Capnproto-rust vs. C++

pcwalton · on Nov 18, 2013

As I said earlier on the mailing list, I suspect (without looking into it) that the cause of the I/O performance slowdown relative to C++ is something related to buffering—perhaps the I/O is not being buffered, or the buffer isn't functioning right. This would be consistent with the serialization-based I/O leading to larger slowdowns, because there would be more calls to write(2) then. If so, then this should be fixable.

I'm pleasantly surprised to see the object mode slightly faster than C++.

renshaw · on Nov 19, 2013

I should note that the Rust version currently omits some features of the C++ version, such as read-limiting and the actual counting of the throughput. These things are cheap, but they may explain why Rust is faster in that one case.

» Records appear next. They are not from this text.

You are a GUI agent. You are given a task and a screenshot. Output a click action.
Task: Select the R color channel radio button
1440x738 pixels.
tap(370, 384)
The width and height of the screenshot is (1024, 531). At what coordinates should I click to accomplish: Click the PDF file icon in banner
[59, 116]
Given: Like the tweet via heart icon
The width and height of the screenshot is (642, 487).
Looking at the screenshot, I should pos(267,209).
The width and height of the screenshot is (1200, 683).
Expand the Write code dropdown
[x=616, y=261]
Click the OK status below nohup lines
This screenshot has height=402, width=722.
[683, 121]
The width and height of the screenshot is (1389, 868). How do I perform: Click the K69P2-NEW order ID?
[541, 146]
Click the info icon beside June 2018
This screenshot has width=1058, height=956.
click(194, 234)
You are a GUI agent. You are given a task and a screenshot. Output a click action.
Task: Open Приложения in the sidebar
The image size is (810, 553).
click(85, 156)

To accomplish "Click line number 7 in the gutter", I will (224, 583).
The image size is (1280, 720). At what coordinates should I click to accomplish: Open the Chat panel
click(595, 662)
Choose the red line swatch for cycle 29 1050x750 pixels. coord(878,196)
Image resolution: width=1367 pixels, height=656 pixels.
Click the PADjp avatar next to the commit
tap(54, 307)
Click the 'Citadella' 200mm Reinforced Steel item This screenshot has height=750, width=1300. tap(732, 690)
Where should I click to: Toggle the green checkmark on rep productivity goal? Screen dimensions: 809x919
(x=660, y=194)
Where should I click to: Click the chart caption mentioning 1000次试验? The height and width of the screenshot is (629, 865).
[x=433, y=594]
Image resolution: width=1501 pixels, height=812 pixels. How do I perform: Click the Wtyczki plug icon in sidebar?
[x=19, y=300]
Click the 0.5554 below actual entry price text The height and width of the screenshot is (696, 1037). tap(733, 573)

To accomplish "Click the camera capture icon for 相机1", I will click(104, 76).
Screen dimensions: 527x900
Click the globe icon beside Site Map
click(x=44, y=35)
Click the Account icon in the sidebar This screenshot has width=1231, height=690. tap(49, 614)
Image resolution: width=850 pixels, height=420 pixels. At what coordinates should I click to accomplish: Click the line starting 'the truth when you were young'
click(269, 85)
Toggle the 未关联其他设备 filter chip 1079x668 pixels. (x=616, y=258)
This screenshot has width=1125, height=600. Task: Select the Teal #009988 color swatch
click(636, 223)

pcwalton · on Nov 19, 2013

We did some benchmarking on IRC today in light of this post and we found that Rust's stdio is currently quite slow due to a flag not being set properly in libuv which causes it to punt to a thread pool. There is currently a fix in the queue: https://github.com/mozilla/rust/pull/10558

srean · on Nov 19, 2013

In case you get some time would appreciate a blog post or a comment describing what the issue was on the rust side as well as on the libuv side. Upvoted in advance.

eonil · on Nov 19, 2013

I have been thought all the serialization formats such as Protobuf, Thrift, BSON, or MessagePack are using compression as much as possible because saving amount of I/O is ultimate win for overall performance rather than fast calculation by memory alignment.

When I see this Capnproto, I am confusing that which one is right approach. Alignment is not exotic technique, and why didn't they align the data if there's no reason to save I/O?

Or am I totally misunderstanding these implementations?

kentonv · on Nov 19, 2013

Well, it depends on the environment. If you are doing interprocess communication, then I/O bandwidth is obviously not a concern at all. On the other hand, over the internet, it clearly is the biggest concern. For intra-datacenter traffic on a 10Gbit NIC, it's harder to say, but it _probably_ isn't the bottleneck. Cap'n Proto supports both cases by making additional packing optional, so you can choose the best trade-off for your application.

Regarding the other formats you mention, I think you may be imagining that the designers of these protocols thought more carefully about them than they really did. Protobuf, for example, was designed pretty ad-hoc to solve an immediate problem in Google's search infrastructure, and then stuck mostly because as more and more things used it, it was easier to keep using it than start over. The designers readily acknowledge that it is not an ideal format -- in fact, there are other ways they could have done the encoding which would have taken no more space but would have saved significant CPU time.

(Disclosure: I was the maintainer of protobufs for a long time, though not the original creator. I am also the author of Cap'n Proto.)

zik · on Nov 19, 2013

It'd be nice to see some description of which compiler, version and flags are used in each case.

renshaw · on Nov 19, 2013

Author here. The makefiles I'm using are on github:

https://github.com/dwrensha/capnproto-rust/blob/master/Makef...

https://github.com/dwrensha/capnproto/blob/benchmark/c%2B%2B...

I compiled libcapnp with the latest Clang g++ that ships with XCode. It perhaps would be more fair to also compile the C++ benchmarks with Clang, instead of the Macports gcc4.8 that I'm using, but unfortunately Clang barfs on some template hackery in the benchmark driver.

renshaw · on Nov 21, 2013

Update: the compilation error was actually due to some missing includes. https://github.com/kentonv/capnproto/pull/47

Switching compilers on the C++ side doesn't seem to make a significant difference in performance.

Game_Ender · on Nov 19, 2013

That would be quite useful. Otherwise it's very hard to tease apart the differences between optimization back ends of GCC and LLVM vs the Rust and C++ front ends. I feel like I have seen benchmarks showing differences around 5-20% between LLVM and GCC in speed, so the it will have an effect.

dbaupp · on Nov 19, 2013

You may go a little faster with `--opt-level=3` and no `-Z debug-info` for the Rust.